Outcome required | Found at audit | Action required | Risk rating | Action status | Date action reported complete |
---|---|---|---|---|---|
Service providers ensure competent health care and support workers manage medication including: receiving, storage, administration, monitoring, safe disposal, or returning to pharmacy. | Medication competencies for 10 RNs and nine caregivers were not current. | Provide evidence of completed medication competencies for all staff administering medicines. | PA Moderate | Reporting Complete | |
The nutritional value of menus shall be reviewed by appropriately qualified personnel such as dietitians. | The menu has not been reviewed by the registered dietitian in the last two years. | Ensure menu is reviewed every two years to meet with current policy and legislation requirements. | PA Low | Reporting Complete | |
Health care and support workers shall receive an orientation and induction programme that covers the essential components of the service provided. | Staff orientation dates are not being recorded in the individual staff personal records reviewed to verify orientation has been provided and that all the essential components of service delivery were covered. | Ensure the orientation completion dates are documented on the staff individual records to verify orientation has occurred. | PA Low | In Progress | |
Surveillance methods, tools, documentation, analysis, and assignment of responsibilities shall be described and documented using standardised surveillance definitions.
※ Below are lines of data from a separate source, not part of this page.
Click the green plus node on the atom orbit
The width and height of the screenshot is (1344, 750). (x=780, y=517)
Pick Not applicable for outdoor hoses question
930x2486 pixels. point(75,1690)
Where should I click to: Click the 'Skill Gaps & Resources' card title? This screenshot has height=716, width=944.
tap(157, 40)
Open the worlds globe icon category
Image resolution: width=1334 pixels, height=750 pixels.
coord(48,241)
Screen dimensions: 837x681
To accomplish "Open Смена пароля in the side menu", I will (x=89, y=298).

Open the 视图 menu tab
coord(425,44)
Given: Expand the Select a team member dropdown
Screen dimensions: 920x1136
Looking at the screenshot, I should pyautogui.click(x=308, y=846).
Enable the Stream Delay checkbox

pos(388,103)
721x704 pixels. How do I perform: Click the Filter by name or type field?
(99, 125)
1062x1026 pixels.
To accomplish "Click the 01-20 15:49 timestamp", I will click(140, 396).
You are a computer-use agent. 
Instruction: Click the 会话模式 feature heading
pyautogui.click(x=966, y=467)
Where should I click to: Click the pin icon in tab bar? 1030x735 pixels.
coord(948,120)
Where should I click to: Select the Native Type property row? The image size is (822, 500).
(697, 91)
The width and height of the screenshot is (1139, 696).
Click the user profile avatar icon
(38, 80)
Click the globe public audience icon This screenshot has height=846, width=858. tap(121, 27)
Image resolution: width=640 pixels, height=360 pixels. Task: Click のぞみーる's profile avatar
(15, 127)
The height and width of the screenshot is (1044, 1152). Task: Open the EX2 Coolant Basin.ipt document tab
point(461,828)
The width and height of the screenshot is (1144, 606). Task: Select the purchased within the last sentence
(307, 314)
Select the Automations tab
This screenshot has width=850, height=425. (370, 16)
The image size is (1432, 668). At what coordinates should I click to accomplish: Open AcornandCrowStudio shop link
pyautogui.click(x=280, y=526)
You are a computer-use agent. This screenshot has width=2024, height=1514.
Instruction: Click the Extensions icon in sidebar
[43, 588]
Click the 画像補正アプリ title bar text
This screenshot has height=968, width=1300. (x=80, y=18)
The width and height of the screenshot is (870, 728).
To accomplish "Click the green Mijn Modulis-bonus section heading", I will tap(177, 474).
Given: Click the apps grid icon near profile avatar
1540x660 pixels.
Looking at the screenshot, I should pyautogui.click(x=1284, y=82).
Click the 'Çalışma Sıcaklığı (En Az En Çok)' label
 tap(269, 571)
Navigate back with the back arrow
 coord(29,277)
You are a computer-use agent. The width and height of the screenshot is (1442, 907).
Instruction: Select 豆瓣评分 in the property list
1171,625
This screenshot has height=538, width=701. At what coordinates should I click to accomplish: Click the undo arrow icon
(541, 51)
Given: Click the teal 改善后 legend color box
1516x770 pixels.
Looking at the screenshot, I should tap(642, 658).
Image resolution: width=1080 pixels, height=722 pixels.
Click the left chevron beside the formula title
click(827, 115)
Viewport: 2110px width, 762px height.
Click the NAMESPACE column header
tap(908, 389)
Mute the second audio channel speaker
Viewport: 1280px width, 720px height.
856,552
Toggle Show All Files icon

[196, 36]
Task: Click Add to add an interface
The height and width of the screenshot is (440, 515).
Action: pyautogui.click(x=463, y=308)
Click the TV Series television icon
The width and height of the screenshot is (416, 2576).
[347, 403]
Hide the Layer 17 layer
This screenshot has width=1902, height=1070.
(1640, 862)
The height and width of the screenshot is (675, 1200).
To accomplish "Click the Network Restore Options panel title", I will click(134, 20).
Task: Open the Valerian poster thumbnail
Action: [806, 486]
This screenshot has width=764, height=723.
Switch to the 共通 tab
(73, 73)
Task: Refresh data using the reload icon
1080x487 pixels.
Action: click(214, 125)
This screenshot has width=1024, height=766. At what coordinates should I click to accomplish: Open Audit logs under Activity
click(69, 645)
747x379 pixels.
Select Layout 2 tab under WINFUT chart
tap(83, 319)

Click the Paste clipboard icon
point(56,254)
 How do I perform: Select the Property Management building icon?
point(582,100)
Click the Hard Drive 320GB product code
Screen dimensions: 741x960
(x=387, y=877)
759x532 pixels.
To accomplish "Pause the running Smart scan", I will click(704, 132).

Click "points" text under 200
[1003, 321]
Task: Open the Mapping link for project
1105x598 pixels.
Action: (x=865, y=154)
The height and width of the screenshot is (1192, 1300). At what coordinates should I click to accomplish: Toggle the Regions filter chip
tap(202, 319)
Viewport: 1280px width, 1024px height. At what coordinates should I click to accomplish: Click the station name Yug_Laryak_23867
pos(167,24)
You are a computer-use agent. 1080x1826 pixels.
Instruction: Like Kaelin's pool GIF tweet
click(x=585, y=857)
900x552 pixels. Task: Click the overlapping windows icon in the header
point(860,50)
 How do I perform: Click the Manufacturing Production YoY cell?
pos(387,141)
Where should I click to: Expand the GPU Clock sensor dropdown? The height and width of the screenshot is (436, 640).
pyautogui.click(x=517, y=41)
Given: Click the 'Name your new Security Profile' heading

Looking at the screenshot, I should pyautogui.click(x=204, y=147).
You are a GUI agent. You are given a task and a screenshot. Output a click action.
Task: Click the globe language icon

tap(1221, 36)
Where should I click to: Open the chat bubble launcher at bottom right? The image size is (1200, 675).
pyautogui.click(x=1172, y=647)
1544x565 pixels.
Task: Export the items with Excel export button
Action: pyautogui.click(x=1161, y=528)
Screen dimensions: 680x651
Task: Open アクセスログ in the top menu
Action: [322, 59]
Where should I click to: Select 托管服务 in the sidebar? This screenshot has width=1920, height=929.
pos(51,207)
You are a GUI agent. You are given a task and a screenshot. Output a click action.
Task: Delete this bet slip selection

Surveillance includes ethnicity data. | Ethnicity data is not included in the monthly surveillance of infections. | Ensure ethnicity data is included in the monthly surveillance of infections. | PA Low | In Progress | |
A process shall be implemented to identify, record, and communicate people’s medicinerelated allergies or sensitivities and respond appropriately to adverse events. | Five of the twelve medication charts reviewed had no allergies indicated as per policy and standard requirements. | Ensure medication charts have allergies indicated as per policy and standard requirements. | PA Low | In Progress | |
Service providers shall ensure there are sufficient health care and support workers on duty at all times to provide culturally and clinically safe services. | The service is not meeting the contractual requirement of Te Whatu Ora Counties-Manukau for hospital level care There were a number of night shifts that did not have a RN on duty. | The service is to continue efforts to recruit RNs, analyse rosters to ascertain opportunities to better utilise RN resources and/or consider the number of hospital level residents receiving care so that there are sufficient RNs on site to provide clinically safe services. | PA Low | Reporting Complete |
Guide to table
- Outcome required
The outcome required by the Health and Disability Services Standards.
- Found at audit
The issue that was found when the rest home was audited.
- Action required
The action necessary to fix the issue, as decided by the auditor.
- Risk level
Whether the required outcome was partially attained (PA) or unattained (UA), and what the risk level of the issue is.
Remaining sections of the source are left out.